3. Description of typical and obvious duties. If you include working with documents, reporting, application development, and writing and checking code into the area of ​​responsibility, then the candidate may get bored even while reading the job description. These are obvious duties of the candidate for this position, and therefore their inclusion in the description is ineffective during hiring. It is better to describe what is unique about this work, what global problems this work solves and what the culture of developers looks like inside the company, what motivates them to come to work every day. This will allow you to stand out against the background of other vacancies and catch the candidate's attention.

We also recommend describing the selection process. What stages should the candidate expect if he responds and what are the selection criteria? This will allow you to assess the company's way of thinking and emphasize that it values ​​the time of each party.

An effective tool is to distribute links to the product itself or blog posts about your company. This will allow the candidate to learn more about the business, and assess the professional reputation and corporate culture.

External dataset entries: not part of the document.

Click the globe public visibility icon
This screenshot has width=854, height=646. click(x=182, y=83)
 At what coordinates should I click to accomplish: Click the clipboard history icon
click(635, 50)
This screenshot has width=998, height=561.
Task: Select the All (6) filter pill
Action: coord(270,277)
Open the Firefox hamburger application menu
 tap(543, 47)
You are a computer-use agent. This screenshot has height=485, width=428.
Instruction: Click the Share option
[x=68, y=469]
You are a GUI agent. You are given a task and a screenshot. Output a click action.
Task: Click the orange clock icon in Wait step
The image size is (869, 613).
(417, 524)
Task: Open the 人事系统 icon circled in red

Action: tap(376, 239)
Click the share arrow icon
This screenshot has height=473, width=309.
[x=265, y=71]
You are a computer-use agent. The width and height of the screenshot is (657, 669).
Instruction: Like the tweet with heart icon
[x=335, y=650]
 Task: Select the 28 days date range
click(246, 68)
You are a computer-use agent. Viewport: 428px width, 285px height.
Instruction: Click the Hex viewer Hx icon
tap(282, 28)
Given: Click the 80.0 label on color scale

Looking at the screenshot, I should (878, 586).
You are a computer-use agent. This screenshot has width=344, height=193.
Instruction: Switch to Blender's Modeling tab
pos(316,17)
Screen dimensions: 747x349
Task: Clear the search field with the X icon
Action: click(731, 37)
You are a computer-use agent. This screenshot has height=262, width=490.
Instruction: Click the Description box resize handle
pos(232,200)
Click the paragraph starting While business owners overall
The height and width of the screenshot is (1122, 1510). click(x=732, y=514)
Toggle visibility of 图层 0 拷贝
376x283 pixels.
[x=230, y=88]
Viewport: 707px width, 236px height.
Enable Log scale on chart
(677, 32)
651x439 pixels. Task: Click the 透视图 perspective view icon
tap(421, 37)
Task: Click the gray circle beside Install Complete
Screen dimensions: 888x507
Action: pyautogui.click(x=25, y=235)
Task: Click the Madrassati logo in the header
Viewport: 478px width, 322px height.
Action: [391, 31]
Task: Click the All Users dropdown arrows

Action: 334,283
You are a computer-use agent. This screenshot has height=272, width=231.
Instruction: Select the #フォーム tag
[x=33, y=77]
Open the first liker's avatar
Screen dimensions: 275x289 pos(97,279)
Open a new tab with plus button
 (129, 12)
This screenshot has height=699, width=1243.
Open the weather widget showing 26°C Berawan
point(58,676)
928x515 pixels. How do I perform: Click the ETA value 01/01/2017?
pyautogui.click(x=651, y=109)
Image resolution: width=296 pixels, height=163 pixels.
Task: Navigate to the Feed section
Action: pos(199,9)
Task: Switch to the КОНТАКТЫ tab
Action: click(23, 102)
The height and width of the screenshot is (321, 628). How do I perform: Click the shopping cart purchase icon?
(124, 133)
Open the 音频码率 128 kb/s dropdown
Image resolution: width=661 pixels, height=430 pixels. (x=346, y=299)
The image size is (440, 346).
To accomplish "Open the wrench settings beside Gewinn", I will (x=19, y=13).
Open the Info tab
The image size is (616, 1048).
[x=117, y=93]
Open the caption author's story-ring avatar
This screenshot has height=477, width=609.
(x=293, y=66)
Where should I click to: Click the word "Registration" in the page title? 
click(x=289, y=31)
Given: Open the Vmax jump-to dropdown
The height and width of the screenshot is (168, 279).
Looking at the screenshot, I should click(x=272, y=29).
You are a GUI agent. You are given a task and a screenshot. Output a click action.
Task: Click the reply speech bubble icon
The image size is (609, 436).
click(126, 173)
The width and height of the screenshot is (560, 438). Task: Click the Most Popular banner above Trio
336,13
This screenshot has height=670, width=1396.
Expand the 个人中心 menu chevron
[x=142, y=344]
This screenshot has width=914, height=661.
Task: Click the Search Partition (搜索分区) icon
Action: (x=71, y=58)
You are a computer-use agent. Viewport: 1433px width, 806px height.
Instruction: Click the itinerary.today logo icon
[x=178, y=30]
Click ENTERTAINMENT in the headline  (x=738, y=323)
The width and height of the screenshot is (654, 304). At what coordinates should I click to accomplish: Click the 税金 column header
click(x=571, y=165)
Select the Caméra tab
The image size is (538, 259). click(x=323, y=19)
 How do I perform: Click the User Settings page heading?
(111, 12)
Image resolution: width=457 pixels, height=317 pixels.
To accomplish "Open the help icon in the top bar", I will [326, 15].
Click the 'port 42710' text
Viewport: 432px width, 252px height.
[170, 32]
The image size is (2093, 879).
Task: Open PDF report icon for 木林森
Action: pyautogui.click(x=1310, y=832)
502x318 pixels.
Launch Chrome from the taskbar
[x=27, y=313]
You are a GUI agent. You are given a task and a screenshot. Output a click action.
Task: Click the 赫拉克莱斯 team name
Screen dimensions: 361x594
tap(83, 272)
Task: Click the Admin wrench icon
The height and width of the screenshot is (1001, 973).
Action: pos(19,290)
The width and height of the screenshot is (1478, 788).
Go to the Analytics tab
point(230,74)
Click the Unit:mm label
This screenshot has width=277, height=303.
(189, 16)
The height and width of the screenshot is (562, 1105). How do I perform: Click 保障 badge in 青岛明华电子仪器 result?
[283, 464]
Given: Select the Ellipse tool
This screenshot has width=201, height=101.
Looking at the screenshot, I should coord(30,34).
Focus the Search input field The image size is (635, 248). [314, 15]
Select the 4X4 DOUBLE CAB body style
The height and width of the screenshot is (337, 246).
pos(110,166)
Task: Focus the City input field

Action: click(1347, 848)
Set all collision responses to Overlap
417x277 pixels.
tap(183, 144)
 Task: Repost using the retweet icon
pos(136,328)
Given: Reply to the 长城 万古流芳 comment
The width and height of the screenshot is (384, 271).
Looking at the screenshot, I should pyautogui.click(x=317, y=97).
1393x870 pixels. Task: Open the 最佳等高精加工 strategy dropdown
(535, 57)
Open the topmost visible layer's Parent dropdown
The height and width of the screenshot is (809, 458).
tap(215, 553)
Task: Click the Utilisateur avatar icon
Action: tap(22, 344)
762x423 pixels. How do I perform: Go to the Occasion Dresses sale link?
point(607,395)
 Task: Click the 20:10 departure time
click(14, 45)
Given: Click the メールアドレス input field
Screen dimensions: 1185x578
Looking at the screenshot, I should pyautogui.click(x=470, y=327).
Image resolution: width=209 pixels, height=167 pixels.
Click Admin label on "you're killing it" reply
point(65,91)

One of the most important criteria in the job description is the open salary range. By allowing candidates to see the financial motivation, you emphasize that you are willing to fairly evaluate each person's performance, based only on their experience and skills, not on the way salary negotiations are conducted.

We advise you to treat the job description as a company resume. After all, the hiring process is a two-way process in which both a company chooses from among several candidates and many companies compete for the same talent.